Church of Ireland graveyard, with a 12thc. carved stone in the grounds.
In the early 1960s the stone was moved from a ditch about half a mile from Tomregan and erected outside the Church of Ireland church at Ballyconnell. Although there is no definite proof of its provenance, the stone is reputed to have come from the parish of Tomregan where there are still traces of a church and round tower. During the 7thc. the Abbot of Tomregan was St Briccine, a famous surgeon.
The triangular stone is carved with a male exhibitionist figure. There is a large head at the apex (h.0.3m) with a broken nose, high cheek bones and large, projecting ears. The face has a long jaw line and protruding upper lip. McNab points out the presence of a long, upward curling moustache, although this is hard to discern. The figure's shoulders are hunched up close to the face, and the long thin arms form a type of hood mould. The carving around the hands is worn, but individual fingers can still be made out. Features beneath the hands have been variously interpreted as snapping animal heads and skull-like heads. The figure's widely splayed legs are carved in very low relief with small pointed feet and straddle a round-headed opening. There is a narrow rebate around the opening and genitalia hang down at its apex. The opening splays from 0.21 m to 0.34 m toward the back, implying that the figure originally occupied the exterior of a window.

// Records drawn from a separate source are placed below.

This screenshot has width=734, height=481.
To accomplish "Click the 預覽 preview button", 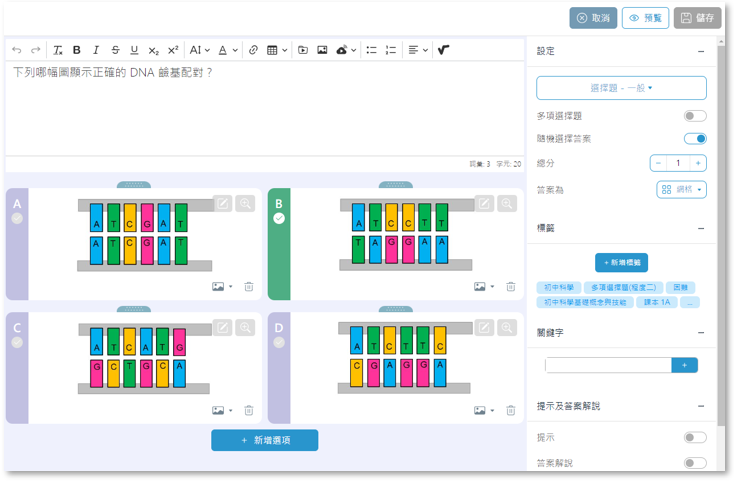I will pos(645,18).
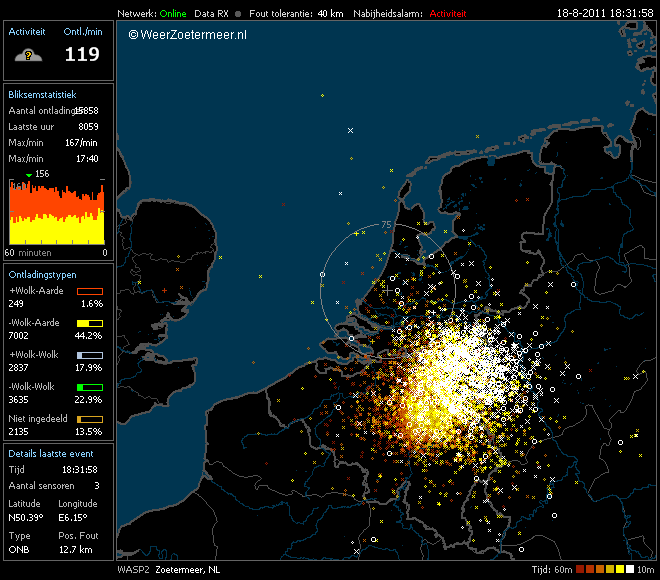Click the lightning activity histogram chart
660x580 pixels.
pos(57,212)
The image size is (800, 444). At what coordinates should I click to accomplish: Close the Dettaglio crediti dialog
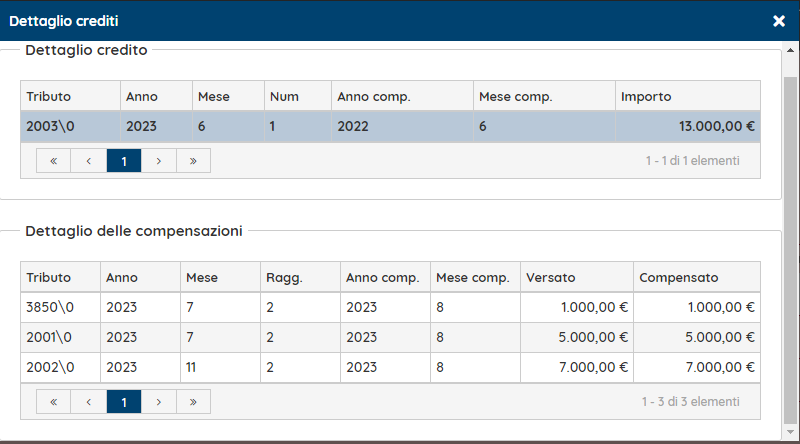point(779,21)
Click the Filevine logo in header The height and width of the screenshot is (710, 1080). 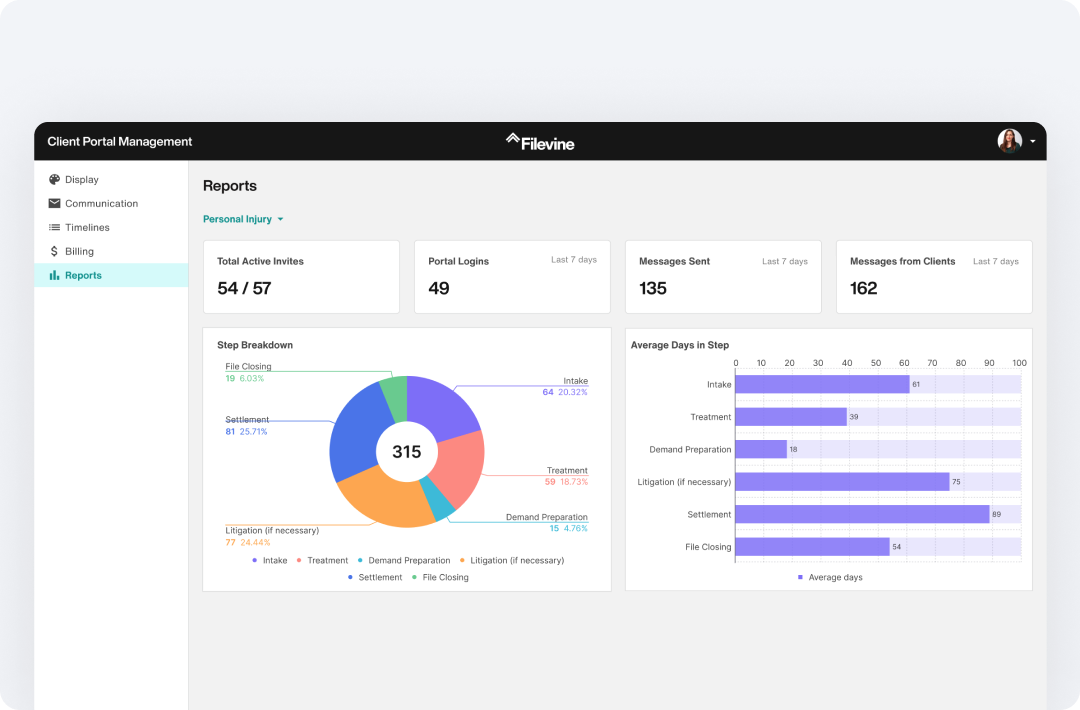tap(540, 142)
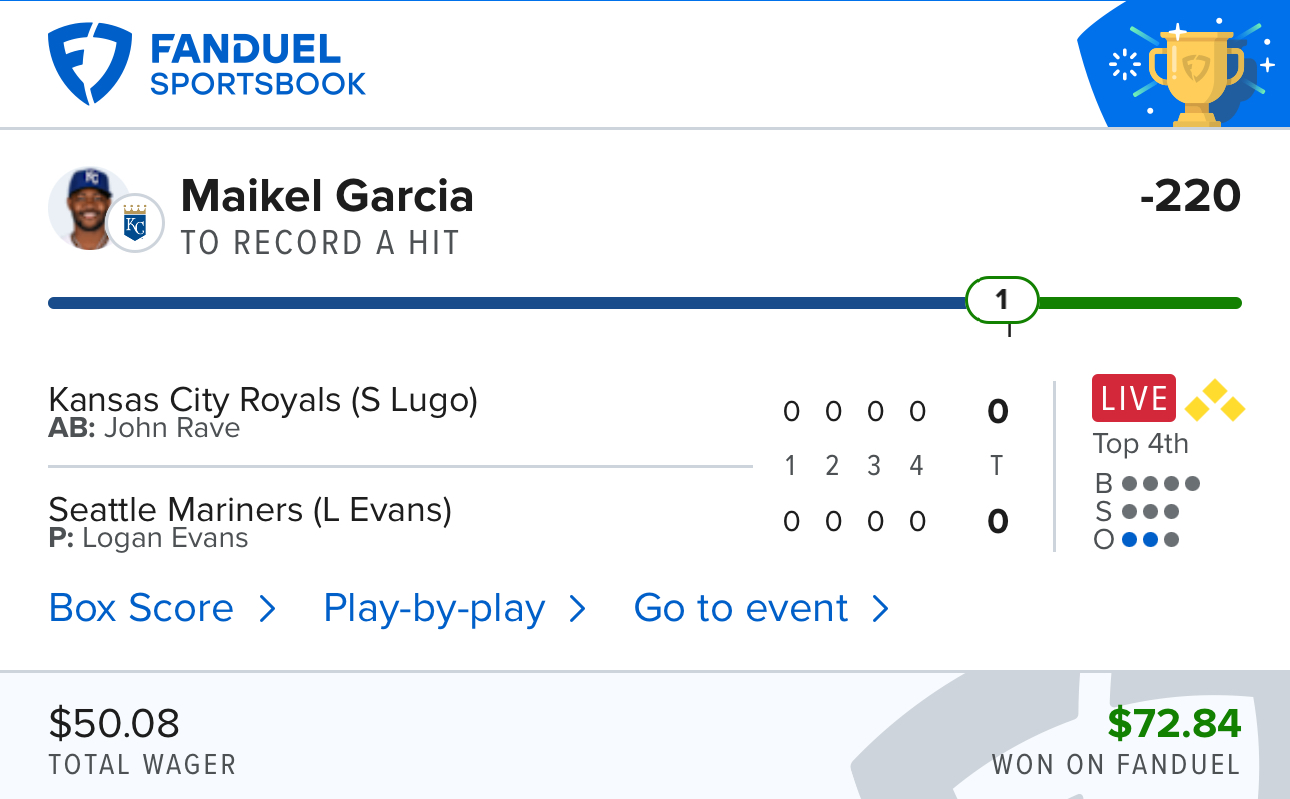Click the outs indicator dots

(1151, 540)
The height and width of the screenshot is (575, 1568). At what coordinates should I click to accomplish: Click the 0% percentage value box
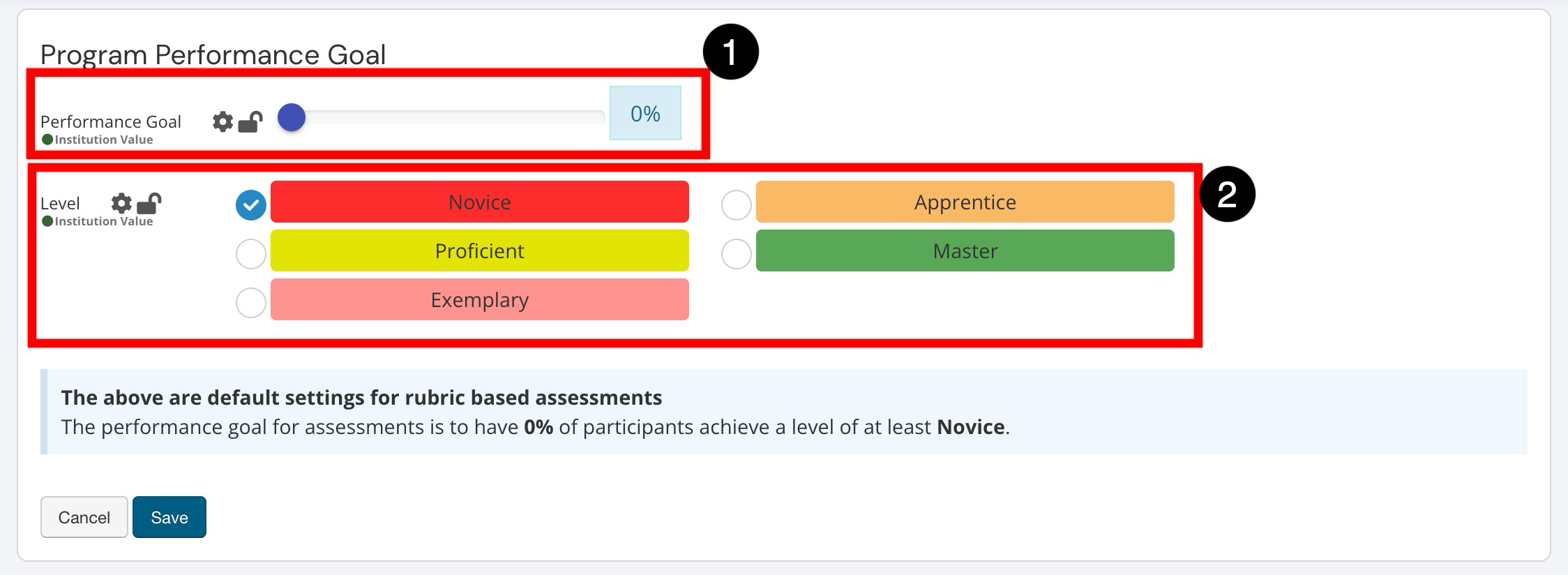pos(645,113)
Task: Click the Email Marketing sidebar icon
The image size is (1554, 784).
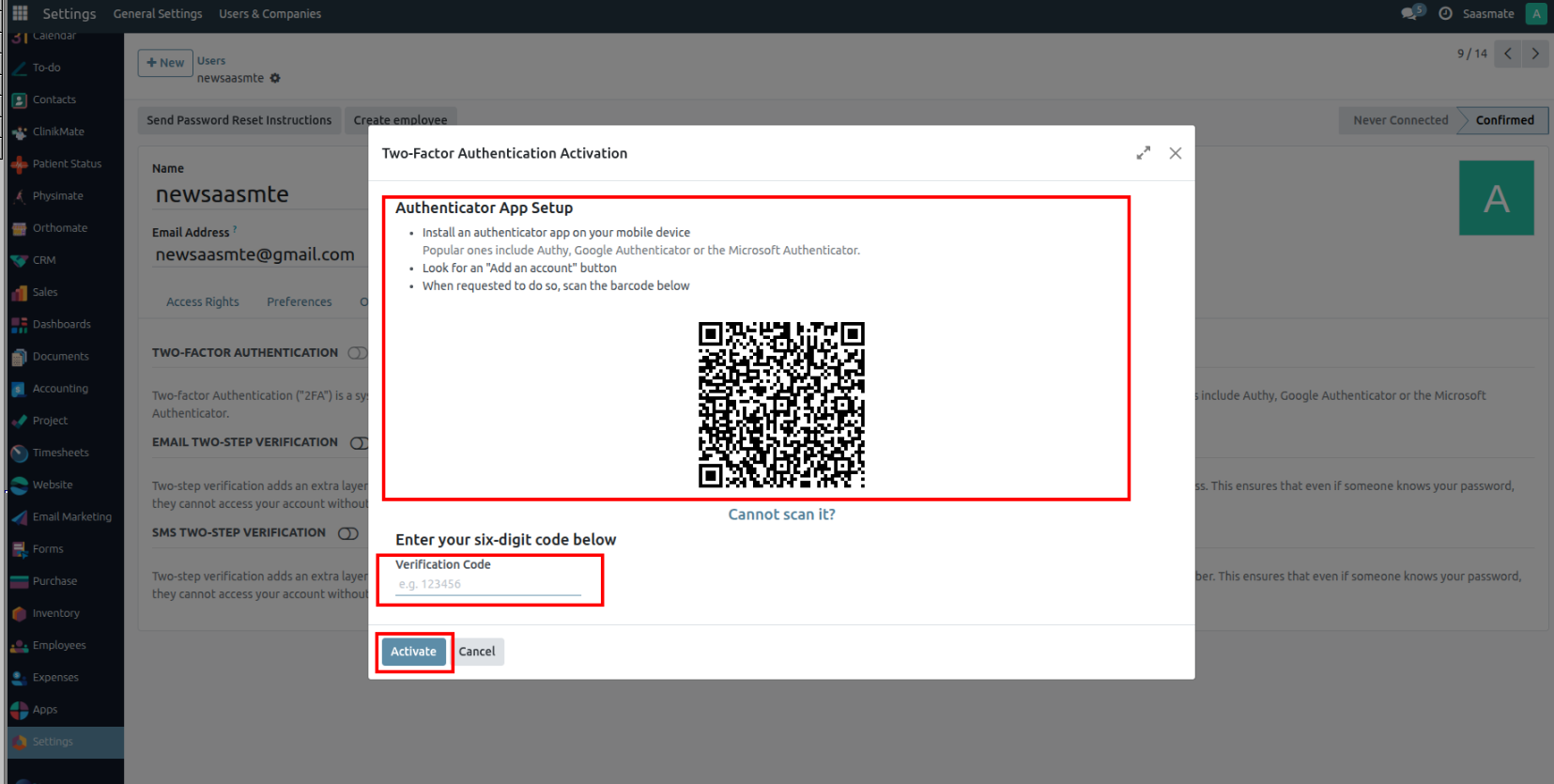Action: tap(20, 517)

J. Andersen, The Witch on the Wall, London and Copenhagen, 1977, 152.
A. Weir, 'Three carved figures in Co. Louth', County Louth Archaeological and Historical Society Journal, 19:1 (1977), 71.
H. Hickey, Images of Stone; Figure Sculpture of the Lough Erne Basin, Belfast, 1976, 62.
K. M. Dickie, 'Stone Figure from Tomregan, Co. Cavan' , Journal of the Royal Society of Antiquaries of Ireland, 93 (1963), 198–9.
S. McNab, 'Twelfth Century Figure Sculpture in Ireland', PhD thesis, University of Dublin, 1987, 294–6.
O.Davis, "Some Churches in Co. Cavan", Journal of the Royal Society of Antiquaries of Ireland, 78 (1948), 117.
S.McNab, 'From Tomregan to Inishcealtra: Irish Twelfth Century Stone Sculpture', Irish Arts Review, 13 (1997), 32-34.